From the documentation what i understood is

  • Xcode can create both 64bit 32bit binaries for a single app but the
    deployment target should be iOS7. They are saying in future it will
    be iOS 6.0
  • 32 bit binary will work fine in iPhone 5S(64 bit processor).

Update (Xcode 5.0.1)

In Xcode 5.0.1 they added the support to create 64 bit binary for iOS 5.1.1 onwards.

Xcode 5.0.1 can build your app with both 32-bit and 64-bit binaries included. This combined binary requires a minimum deployment target of iOS 5.1.1 or later. The 64-bit binary runs only on 64-bit devices running iOS 7.0.3 and later.

Update (Xcode 5.1)

Xcode 5.1 made significant change in the architecture section. This answer will be a followup for you.
Check this

What should I include in Xcode build settings in Architectures section

In Architectures, you'll be fine with armv7, armv7s, arm64, i386, where i386 is for the Simulator. The rest can be left default values.

UPDATE: It is not required to mention desktop architectures (i386, x86_64) in order to support the build for iOS Simulator. Given Simulator is supported just by including respective ARM architecture. Hence, Architectures are fine if populated just with armv7 armv7s arm64. By observing, since Xcode 6.3 it might even cause build to fail if the setting contains any of the desktop architectures.

Valid architectures can be set individually for each target, Xcode will make intersection of the global Architectures setting with this.
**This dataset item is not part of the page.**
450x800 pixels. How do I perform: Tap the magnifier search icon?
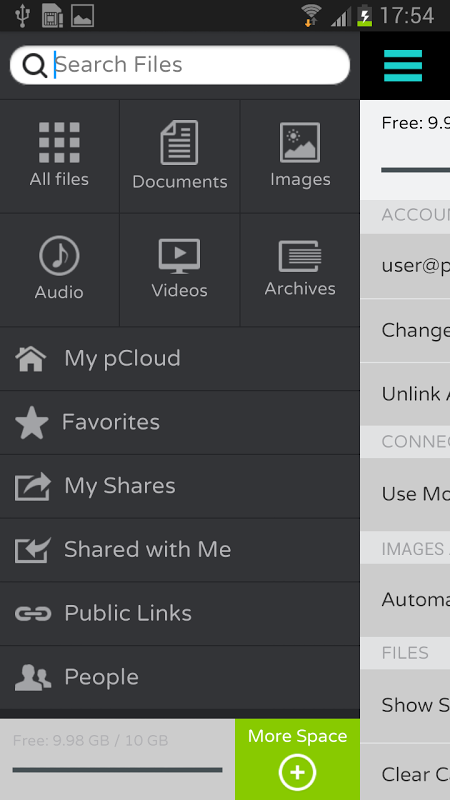tap(35, 65)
If you are not interested, leave it untouched, Xcode will cope with that on its own without problems.

In case your code is not 64bit ready, remove arm64 from Architectures. App will still run on iOS 8 and all the recent 64bit devices.

As for the Build Active Architecture Only, I recommend setting it to No. This property affects what Xcode decides to build e.g. based on currently connected device. But it may happen problems arise: you may end-up with some targets are built for different architecture, resulting in linking errors. Nevertheless, if you would like to use the pros of the feature, set it to Yes just for Debug or some sort of configuration used only for testing, not the final release. Xcode will build all binaries only for one of all the architectures you have set in Architectures x Valid then.